• _Défi A_: Dans l’article sur Jeanne Devidal, relevez tous les noms de personnes qui y figurent.
• _Défi B_: Poursuivez l’article sur Jeanne Devidal et sa maison de Saint‑Lunaire en reprenant après sa dernière ligne.

··· Extrait du document

Cet article est issu du premier numéro de Pays, consacré à Saint-Malo et ses alentours.

Jeanne Devidal, Hou la la à Saint‑Lunaire

« La folle de Saint‑Lunaire ». C’est de cette manière indé­li­cate que l’on nommait Jeanne Devidal. Cette habi­tante de la station bal­néaire de la côte d’Émeraude a construit à partir de 1947 une maison hors du commun, consi­dé­rée comme une œuvre d’art. Jusqu’à ce qu’elle soit détruite.

Manon Boquen
Jeanne Devidal, devant sa maison, en 1977. — Pho­to­gra­phie : Mary Caillier.

······
··· Enregistrements

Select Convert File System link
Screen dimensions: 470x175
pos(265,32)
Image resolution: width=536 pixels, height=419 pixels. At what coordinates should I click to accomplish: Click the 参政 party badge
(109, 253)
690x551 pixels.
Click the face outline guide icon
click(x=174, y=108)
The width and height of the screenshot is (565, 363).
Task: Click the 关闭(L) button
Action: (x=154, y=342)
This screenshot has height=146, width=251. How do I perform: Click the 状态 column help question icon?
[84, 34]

······

• _Résultat attendu A_: Jeanne Devidal, Manon Boquen, Mary Caillier

• _Résultat attendu B_:
« C’était l’attraction, tout le monde allait la voir », « On se faisait peur entre cousins à s’approcher et essayer de regarder à l’intérieur », « Elle était impres­sion­nante ». Il suffit de l’évoquer sur un groupe Facebook pour que les sou­ve­nirs reviennent. La maison de Jeanne Devidal, dans la bourgade de Saint‑Lunaire, a marqué une géné­ra­tion d’enfants en quête de sen­sa­tions fortes. Impro­bable, extra­va­gante, cette for­te­resse de bric et de broc, faite de murs en ciment, décorée de chaus­settes, de coquillages, de vieux bois et d’objets farfelus, fas­ci­nait. Pourquoi une telle construc­tion ? La question a hanté les esprits de la ville pendant une qua­ran­taine d’années.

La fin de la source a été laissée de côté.